FILM DIRECTOR: Robert Aldrich

SCREENWRITER: Leon Griffiths

FILM STARS: Kim Darby, Scott Wilson, Tony Musante, Robert Lansing, Irene Dailey, Connie Stevens, Wesley Addy, Joey Faye, Ralph Waite

COUNTRY: USA

THIS BOOK

AUTHOR: James Hadley Chase

TYPE: Novel

PUBLISHER: Panther

THIS EDITION PUBLISHED: 1972

COUNTRY: Great Britain

COVER: Paperback

THE ORIGINAL BOOK

ORIGINAL AUTHOR:

YEAR FIRST PUBLISHED: 1939

ORIGINAL BOOK TITLE: No Orchids for Miss Blandish

NOTES

GENRE: Crime

WORDS: I saw the film many moons ago (1989). I have only seen it once. I like Aldrich so I would have liked it. but then, why have I seen it only once? I don’t recall exactly. I do recall I wanted more “star power” in it, even though the cast are good.

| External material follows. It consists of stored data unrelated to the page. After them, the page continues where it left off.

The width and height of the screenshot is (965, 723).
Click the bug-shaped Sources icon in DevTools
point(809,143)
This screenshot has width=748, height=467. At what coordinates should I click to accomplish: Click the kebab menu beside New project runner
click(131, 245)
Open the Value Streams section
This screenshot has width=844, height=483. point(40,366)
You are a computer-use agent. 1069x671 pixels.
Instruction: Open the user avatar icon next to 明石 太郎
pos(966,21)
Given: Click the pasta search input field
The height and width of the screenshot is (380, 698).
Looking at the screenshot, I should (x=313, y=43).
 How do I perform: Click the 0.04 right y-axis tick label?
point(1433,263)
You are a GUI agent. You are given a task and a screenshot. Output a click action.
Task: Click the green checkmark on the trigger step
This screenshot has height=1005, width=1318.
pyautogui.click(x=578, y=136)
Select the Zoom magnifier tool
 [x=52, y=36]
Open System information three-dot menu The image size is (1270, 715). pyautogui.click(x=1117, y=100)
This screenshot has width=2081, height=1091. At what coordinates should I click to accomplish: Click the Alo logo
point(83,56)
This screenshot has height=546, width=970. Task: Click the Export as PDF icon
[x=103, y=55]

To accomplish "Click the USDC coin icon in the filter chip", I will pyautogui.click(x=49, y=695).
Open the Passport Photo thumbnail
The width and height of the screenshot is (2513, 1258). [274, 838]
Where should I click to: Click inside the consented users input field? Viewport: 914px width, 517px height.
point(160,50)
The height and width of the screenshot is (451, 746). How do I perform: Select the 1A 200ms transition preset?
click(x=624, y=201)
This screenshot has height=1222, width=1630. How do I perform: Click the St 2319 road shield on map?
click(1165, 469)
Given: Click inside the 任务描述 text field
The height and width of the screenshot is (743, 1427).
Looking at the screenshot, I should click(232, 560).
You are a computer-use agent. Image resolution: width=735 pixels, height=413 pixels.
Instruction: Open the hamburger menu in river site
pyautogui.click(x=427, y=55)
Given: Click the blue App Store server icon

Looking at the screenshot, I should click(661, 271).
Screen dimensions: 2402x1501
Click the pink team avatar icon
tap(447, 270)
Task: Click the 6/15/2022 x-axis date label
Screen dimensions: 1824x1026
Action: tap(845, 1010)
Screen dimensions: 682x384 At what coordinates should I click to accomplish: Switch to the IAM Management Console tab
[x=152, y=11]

I haven’t read the book (his first) by prolific English crime writer James Hadley Chase.  His novel was was heavily “indebted” to William Faulkner’s “Sanctuary” (1931) for its plot line. Now, that I have read (all Faulkner is good). Chase’s book was criticized at the time for it’s violence and luridness (as were both film versions later) as was Faulkner’s book in 1931.

The Chase novel was previously filmed under the original book title in England in 1948, and set at that time though the book and the film are set in New York circa 1939.  Aldrich’s “Grissom Gang” is set in Mississippi in 1931 (Mississippi native Faulkner’s 1931 book is set in Missouri, in 1929).  Confused?

Why the change in time and place? Perhaps the film recognises the Faulkner influence on Chase or perhaps it was just a coincidence. The 1931 setting of the film buys into the wave of late 1930s gangster crime films in the wake of  “Bonnie and Clyde (1967) … and there were many.